##### Material for this exercise
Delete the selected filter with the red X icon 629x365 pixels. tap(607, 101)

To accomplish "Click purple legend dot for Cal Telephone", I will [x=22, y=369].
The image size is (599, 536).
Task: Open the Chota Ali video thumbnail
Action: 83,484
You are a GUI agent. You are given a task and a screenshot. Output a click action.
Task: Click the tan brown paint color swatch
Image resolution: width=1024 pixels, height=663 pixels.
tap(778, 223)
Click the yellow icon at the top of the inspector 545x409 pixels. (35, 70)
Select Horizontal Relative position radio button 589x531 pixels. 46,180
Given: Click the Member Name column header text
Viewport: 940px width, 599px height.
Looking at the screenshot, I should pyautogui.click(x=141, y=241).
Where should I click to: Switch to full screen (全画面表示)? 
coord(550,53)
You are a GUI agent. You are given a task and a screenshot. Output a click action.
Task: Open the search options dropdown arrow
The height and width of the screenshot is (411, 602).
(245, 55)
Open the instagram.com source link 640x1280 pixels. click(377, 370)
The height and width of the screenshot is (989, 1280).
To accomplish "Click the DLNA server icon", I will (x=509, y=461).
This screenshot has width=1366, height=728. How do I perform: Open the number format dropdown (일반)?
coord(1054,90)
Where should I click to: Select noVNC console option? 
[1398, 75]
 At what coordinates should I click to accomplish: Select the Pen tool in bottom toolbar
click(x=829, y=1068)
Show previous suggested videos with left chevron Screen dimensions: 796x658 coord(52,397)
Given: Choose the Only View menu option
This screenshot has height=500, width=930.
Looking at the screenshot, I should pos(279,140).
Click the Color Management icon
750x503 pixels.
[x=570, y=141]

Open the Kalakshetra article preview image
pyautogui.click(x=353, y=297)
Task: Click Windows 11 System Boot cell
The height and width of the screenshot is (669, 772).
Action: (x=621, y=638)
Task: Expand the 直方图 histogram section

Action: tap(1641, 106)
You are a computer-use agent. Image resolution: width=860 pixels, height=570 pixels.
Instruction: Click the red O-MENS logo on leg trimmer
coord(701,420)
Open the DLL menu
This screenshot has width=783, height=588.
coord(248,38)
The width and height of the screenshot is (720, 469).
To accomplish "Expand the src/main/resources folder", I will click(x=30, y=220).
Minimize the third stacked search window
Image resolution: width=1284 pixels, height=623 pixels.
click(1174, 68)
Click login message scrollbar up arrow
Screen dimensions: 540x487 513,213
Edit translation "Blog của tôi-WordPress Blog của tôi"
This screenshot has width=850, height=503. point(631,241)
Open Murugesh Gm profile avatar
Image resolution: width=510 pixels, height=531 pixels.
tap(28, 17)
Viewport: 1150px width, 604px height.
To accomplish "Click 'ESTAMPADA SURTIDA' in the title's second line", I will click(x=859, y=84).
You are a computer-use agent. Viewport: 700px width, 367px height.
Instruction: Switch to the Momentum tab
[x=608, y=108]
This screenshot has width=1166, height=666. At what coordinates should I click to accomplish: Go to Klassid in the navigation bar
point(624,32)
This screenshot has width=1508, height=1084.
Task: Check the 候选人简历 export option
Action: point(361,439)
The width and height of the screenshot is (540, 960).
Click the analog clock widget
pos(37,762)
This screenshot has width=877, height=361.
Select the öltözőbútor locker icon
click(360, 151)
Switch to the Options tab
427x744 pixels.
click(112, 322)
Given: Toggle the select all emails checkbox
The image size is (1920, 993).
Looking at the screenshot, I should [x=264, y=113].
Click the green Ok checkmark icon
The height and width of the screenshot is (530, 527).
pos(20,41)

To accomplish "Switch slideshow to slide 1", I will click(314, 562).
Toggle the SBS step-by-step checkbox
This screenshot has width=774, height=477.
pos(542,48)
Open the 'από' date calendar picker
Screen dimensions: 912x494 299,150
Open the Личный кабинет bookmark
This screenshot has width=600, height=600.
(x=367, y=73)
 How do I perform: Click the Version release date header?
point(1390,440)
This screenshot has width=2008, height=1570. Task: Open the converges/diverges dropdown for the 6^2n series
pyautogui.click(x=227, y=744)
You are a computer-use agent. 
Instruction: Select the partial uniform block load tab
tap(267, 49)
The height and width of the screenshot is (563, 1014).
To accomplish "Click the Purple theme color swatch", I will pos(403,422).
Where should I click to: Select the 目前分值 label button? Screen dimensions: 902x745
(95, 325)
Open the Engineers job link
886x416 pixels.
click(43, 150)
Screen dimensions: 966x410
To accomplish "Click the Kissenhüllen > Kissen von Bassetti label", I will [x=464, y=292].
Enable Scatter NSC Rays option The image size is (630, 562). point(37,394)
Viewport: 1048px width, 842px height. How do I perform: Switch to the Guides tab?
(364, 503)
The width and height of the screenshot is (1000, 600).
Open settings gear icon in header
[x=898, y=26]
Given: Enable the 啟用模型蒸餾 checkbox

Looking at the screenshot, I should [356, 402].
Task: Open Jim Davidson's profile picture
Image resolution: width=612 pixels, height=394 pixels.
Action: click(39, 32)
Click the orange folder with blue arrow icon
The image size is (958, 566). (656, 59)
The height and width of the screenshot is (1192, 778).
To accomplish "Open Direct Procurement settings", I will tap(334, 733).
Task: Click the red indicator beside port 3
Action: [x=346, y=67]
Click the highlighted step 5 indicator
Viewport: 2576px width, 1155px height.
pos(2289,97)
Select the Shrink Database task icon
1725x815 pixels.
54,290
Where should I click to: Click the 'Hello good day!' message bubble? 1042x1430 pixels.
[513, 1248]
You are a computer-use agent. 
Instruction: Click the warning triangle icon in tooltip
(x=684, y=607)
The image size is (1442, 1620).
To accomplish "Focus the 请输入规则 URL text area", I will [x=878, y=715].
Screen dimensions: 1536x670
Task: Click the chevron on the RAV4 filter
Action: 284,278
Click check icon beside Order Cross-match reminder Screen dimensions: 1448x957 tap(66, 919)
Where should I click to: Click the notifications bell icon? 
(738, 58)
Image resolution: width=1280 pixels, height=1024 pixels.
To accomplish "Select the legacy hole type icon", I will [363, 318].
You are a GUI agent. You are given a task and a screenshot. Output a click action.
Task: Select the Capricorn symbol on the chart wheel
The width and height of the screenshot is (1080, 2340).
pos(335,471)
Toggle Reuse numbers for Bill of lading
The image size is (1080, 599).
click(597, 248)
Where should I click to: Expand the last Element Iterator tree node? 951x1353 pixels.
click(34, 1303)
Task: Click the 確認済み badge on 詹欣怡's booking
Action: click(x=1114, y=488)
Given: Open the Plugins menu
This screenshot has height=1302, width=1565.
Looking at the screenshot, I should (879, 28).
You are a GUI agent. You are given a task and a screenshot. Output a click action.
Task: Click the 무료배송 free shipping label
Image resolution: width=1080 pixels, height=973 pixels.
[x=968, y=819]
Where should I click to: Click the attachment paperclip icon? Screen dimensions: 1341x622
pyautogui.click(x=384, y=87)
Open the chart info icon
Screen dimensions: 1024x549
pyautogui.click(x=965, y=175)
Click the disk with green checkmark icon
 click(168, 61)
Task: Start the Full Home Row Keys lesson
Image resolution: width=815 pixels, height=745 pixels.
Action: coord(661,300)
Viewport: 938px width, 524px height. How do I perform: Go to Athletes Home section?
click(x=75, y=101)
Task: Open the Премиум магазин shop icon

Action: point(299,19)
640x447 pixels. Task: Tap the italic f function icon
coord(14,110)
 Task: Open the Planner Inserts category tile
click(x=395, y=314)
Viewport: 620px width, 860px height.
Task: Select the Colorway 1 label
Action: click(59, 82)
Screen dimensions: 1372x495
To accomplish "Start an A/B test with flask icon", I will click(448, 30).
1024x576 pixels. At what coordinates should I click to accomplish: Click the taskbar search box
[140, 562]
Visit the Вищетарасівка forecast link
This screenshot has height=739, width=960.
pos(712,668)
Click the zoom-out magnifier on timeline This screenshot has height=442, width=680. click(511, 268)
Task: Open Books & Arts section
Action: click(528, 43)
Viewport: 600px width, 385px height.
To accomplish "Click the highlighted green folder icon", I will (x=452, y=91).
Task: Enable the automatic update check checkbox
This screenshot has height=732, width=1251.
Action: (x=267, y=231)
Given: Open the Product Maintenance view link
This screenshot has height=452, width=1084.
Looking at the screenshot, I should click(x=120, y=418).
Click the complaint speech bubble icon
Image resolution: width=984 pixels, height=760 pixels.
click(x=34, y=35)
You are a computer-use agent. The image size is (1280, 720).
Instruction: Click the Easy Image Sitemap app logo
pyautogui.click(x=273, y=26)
##########
Your goal -
Scan the records above for the lines holding "Viewport: 2576px width, 1155px height." and "Image resolution: width=1280". Transcribe those two and every line between them word for word, and no others.

Finished task -
Viewport: 2576px width, 1155px height.
pos(2289,97)
Select the Shrink Database task icon
1725x815 pixels.
54,290
Where should I click to: Click the 'Hello good day!' message bubble? 1042x1430 pixels.
[513, 1248]
You are a computer-use agent. 
Instruction: Click the warning triangle icon in tooltip
(x=684, y=607)
The image size is (1442, 1620).
To accomplish "Focus the 请输入规则 URL text area", I will [x=878, y=715].
Screen dimensions: 1536x670
Task: Click the chevron on the RAV4 filter
Action: 284,278
Click check icon beside Order Cross-match reminder Screen dimensions: 1448x957 tap(66, 919)
Where should I click to: Click the notifications bell icon? 
(738, 58)
Image resolution: width=1280 pixels, height=1024 pixels.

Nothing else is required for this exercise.